Your instructions
Please retype all of the data below, word for word.

Records for this task
- - - - - - -

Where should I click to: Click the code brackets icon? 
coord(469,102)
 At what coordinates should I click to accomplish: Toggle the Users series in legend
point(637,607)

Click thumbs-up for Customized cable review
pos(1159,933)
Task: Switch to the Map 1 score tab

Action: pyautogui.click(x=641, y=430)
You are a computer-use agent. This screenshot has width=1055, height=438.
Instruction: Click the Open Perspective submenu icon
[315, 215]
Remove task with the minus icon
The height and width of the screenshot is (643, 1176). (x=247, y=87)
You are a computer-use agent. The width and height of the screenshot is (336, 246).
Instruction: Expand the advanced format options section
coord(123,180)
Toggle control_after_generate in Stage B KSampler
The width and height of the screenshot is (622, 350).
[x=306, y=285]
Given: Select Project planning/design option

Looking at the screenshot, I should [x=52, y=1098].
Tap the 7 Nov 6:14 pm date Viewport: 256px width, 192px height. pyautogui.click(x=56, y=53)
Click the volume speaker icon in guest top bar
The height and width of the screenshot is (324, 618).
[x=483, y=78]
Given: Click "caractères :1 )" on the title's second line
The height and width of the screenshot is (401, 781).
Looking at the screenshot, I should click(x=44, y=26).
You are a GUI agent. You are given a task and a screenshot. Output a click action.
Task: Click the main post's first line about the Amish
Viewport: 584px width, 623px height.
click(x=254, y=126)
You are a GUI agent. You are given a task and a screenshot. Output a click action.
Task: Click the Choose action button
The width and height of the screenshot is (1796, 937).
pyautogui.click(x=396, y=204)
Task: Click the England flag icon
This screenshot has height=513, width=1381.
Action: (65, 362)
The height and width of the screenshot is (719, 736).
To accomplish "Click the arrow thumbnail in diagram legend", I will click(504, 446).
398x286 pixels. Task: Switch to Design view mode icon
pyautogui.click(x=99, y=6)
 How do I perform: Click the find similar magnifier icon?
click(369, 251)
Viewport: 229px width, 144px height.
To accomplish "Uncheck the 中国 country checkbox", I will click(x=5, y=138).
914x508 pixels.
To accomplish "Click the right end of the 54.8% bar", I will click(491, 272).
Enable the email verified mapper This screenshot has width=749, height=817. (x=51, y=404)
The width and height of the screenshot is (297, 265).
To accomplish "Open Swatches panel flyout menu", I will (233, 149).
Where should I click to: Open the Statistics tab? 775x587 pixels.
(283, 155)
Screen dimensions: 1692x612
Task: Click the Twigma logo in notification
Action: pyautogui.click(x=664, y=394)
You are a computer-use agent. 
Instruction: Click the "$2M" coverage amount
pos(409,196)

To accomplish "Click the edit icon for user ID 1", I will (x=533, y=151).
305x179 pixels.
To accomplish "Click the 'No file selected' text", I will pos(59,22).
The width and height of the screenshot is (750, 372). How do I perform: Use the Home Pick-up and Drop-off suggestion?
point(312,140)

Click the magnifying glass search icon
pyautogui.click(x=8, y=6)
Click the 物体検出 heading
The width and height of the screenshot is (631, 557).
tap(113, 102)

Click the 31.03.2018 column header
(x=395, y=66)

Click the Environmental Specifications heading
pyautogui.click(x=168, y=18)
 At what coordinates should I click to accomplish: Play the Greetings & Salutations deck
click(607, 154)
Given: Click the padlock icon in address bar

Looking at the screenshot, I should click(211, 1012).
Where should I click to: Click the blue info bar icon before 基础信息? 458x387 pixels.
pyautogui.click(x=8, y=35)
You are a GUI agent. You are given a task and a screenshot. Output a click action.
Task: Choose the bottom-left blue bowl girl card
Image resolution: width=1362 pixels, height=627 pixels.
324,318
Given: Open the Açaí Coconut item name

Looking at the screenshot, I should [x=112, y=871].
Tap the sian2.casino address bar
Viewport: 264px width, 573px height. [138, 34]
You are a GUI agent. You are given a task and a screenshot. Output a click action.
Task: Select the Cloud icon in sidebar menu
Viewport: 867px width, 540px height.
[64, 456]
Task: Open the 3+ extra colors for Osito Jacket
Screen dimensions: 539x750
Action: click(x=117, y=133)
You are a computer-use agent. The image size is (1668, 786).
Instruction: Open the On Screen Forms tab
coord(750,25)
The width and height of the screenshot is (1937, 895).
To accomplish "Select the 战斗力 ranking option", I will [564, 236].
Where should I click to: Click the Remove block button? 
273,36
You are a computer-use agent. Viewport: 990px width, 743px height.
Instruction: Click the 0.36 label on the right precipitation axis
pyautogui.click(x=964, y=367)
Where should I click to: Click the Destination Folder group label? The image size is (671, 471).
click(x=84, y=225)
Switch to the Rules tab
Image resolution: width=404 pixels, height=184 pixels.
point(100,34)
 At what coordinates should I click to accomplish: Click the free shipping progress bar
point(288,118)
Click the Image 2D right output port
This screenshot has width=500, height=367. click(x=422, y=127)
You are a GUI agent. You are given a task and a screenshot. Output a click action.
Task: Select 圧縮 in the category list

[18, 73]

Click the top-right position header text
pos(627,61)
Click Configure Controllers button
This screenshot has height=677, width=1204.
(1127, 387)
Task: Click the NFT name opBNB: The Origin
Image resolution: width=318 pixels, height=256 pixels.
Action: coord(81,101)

- - - - - - -

Answer space
Where should I click to: Click the code brackets icon? 
coord(469,102)
 At what coordinates should I click to accomplish: Toggle the Users series in legend
point(637,607)

Click thumbs-up for Customized cable review
pos(1159,933)
Task: Switch to the Map 1 score tab

Action: pyautogui.click(x=641, y=430)
You are a computer-use agent. This screenshot has width=1055, height=438.
Instruction: Click the Open Perspective submenu icon
[315, 215]
Remove task with the minus icon
The height and width of the screenshot is (643, 1176). (x=247, y=87)
You are a computer-use agent. The width and height of the screenshot is (336, 246).
Instruction: Expand the advanced format options section
coord(123,180)
Toggle control_after_generate in Stage B KSampler
The width and height of the screenshot is (622, 350).
[x=306, y=285]
Given: Select Project planning/design option

Looking at the screenshot, I should [x=52, y=1098].
Tap the 7 Nov 6:14 pm date Viewport: 256px width, 192px height. pyautogui.click(x=56, y=53)
Click the volume speaker icon in guest top bar
The height and width of the screenshot is (324, 618).
[x=483, y=78]
Given: Click "caractères :1 )" on the title's second line
The height and width of the screenshot is (401, 781).
Looking at the screenshot, I should click(x=44, y=26).
You are a GUI agent. You are given a task and a screenshot. Output a click action.
Task: Click the main post's first line about the Amish
Viewport: 584px width, 623px height.
click(x=254, y=126)
You are a GUI agent. You are given a task and a screenshot. Output a click action.
Task: Click the Choose action button
The width and height of the screenshot is (1796, 937).
pyautogui.click(x=396, y=204)
Task: Click the England flag icon
This screenshot has height=513, width=1381.
Action: (65, 362)
The height and width of the screenshot is (719, 736).
To accomplish "Click the arrow thumbnail in diagram legend", I will click(504, 446).
398x286 pixels. Task: Switch to Design view mode icon
pyautogui.click(x=99, y=6)
 How do I perform: Click the find similar magnifier icon?
click(369, 251)
Viewport: 229px width, 144px height.
To accomplish "Uncheck the 中国 country checkbox", I will click(x=5, y=138).
914x508 pixels.
To accomplish "Click the right end of the 54.8% bar", I will click(491, 272).
Enable the email verified mapper This screenshot has width=749, height=817. (x=51, y=404)
The width and height of the screenshot is (297, 265).
To accomplish "Open Swatches panel flyout menu", I will (233, 149).
Where should I click to: Open the Statistics tab? 775x587 pixels.
(283, 155)
Screen dimensions: 1692x612
Task: Click the Twigma logo in notification
Action: pyautogui.click(x=664, y=394)
You are a computer-use agent. 
Instruction: Click the "$2M" coverage amount
pos(409,196)

To accomplish "Click the edit icon for user ID 1", I will (x=533, y=151).
305x179 pixels.
To accomplish "Click the 'No file selected' text", I will pos(59,22).
The width and height of the screenshot is (750, 372). How do I perform: Use the Home Pick-up and Drop-off suggestion?
point(312,140)

Click the magnifying glass search icon
pyautogui.click(x=8, y=6)
Click the 物体検出 heading
The width and height of the screenshot is (631, 557).
tap(113, 102)

Click the 31.03.2018 column header
(x=395, y=66)

Click the Environmental Specifications heading
pyautogui.click(x=168, y=18)
 At what coordinates should I click to accomplish: Play the Greetings & Salutations deck
click(607, 154)
Given: Click the padlock icon in address bar

Looking at the screenshot, I should click(211, 1012).
Where should I click to: Click the blue info bar icon before 基础信息? 458x387 pixels.
pyautogui.click(x=8, y=35)
You are a GUI agent. You are given a task and a screenshot. Output a click action.
Task: Choose the bottom-left blue bowl girl card
Image resolution: width=1362 pixels, height=627 pixels.
324,318
Given: Open the Açaí Coconut item name

Looking at the screenshot, I should [x=112, y=871].
Tap the sian2.casino address bar
Viewport: 264px width, 573px height. [138, 34]
You are a GUI agent. You are given a task and a screenshot. Output a click action.
Task: Select the Cloud icon in sidebar menu
Viewport: 867px width, 540px height.
[64, 456]
Task: Open the 3+ extra colors for Osito Jacket
Screen dimensions: 539x750
Action: click(x=117, y=133)
You are a computer-use agent. The image size is (1668, 786).
Instruction: Open the On Screen Forms tab
coord(750,25)
The width and height of the screenshot is (1937, 895).
To accomplish "Select the 战斗力 ranking option", I will [564, 236].
Where should I click to: Click the Remove block button? 
273,36
You are a computer-use agent. Viewport: 990px width, 743px height.
Instruction: Click the 0.36 label on the right precipitation axis
pyautogui.click(x=964, y=367)
Where should I click to: Click the Destination Folder group label? The image size is (671, 471).
click(x=84, y=225)
Switch to the Rules tab
Image resolution: width=404 pixels, height=184 pixels.
point(100,34)
 At what coordinates should I click to accomplish: Click the free shipping progress bar
point(288,118)
Click the Image 2D right output port
This screenshot has width=500, height=367. click(x=422, y=127)
You are a GUI agent. You are given a task and a screenshot. Output a click action.
Task: Select 圧縮 in the category list

[18, 73]

Click the top-right position header text
pos(627,61)
Click Configure Controllers button
This screenshot has height=677, width=1204.
(1127, 387)
Task: Click the NFT name opBNB: The Origin
Image resolution: width=318 pixels, height=256 pixels.
Action: coord(81,101)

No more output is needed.